Great Barrington Declaration not a great solution if you are one of the millions that will die

I wonder who actually are the 10,000 or so "medical and public health scientists" and the nearly 28,000 "medical practitioners" who have signed on to the rather grandly-named "Great Barrington Declaration", an American apologia for the otherwise discredited idea of COVID-19 herd immunity? 

The Great Barrington Declaration, spearheaded by three American and British epidemiologists, essentially calls for an end to lockdown and a return to normal life, while somehow protecting the "vulnerable". (A response refuting the Declaration, known as the John Snow Memorandum, was issued by a group of equally eminent physicians and epidemiologists a few days later.)

Herd immunity, or "focused protection" as proponents have tried to rebrand it in this Declaration, is definitely a thing - it's the way mass immunization programs work - but it has never been used with a live disease before. And to suggest that we should be deliberately exposing all and sundry to a disease as potentially debilitating and/or fatal as this coronavirus is surely the height of irreponsibility and folly. 

The Trump campaign has, of course, latched onto it because it fits their political narrative (you know, masks are an infringement on our liberty, etc). Top US infectious diseases doctor Dr. Anthony Fauci, on the other hand, calls it "total nonsense". Many other scientists have been much less circumspect in their language ("callous dangerous nonsense" and "fringe perspective" being anong the more polite ones).

Well over a million people worldwide have already died from the virus (not to mention the chronic health problems that afflict many of those who have been infected but not died), including about 209,000 in the USA out of some 8 million positive cases. These cases represent about 2.5% of the total US population. To achieve herd immunity, most health scientists agree that around 65%-75% of the population would need to be infected. Extrapolating from the current death rate, this would lead to at least 5½ million deaths in the USA (not to mention completely overwhelming the healthcare system), which seems to me like a pretty steep price to pay.

This would also take many months, and would probably not be achieved until about the same time a vaccine would be becoming available. So, millions of additional deaths for no particular time advantage? Let me think about that ... er, no, thank you!

Add to that the fact that, with this particular virus, being infected once does not necessary preclude being infected again later, and it all starts to seem like a pretty bad idea. Immunity seems to last for a few months, maximum, and catching it once does not mean that you can't catch it again. Plus, only an estimated one in ten of infected people actually develop antibodies anyway. This is not a typical virus.

So, all in all, based on the science that we know, let alone the science that we don't, herd immunity is really not going to work for COVID-19, and any attempt to pursue it will lead to literally millions of deaths in the USA alone. 

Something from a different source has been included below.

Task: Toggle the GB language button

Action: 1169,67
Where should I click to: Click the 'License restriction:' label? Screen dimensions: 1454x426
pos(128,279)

One of the Declaration's co-authors used a rather telling explanation: "We will reach herd immunity sooner or later, just as an airplane will reach the ground one way or another". Well, yes, either intact or in little pieces. Nevertheless, it seems that tens of thousands of American doctors and health scientists approve of this remedy. Is this their idea of tough love, or might it be cynical right-wing politics at play?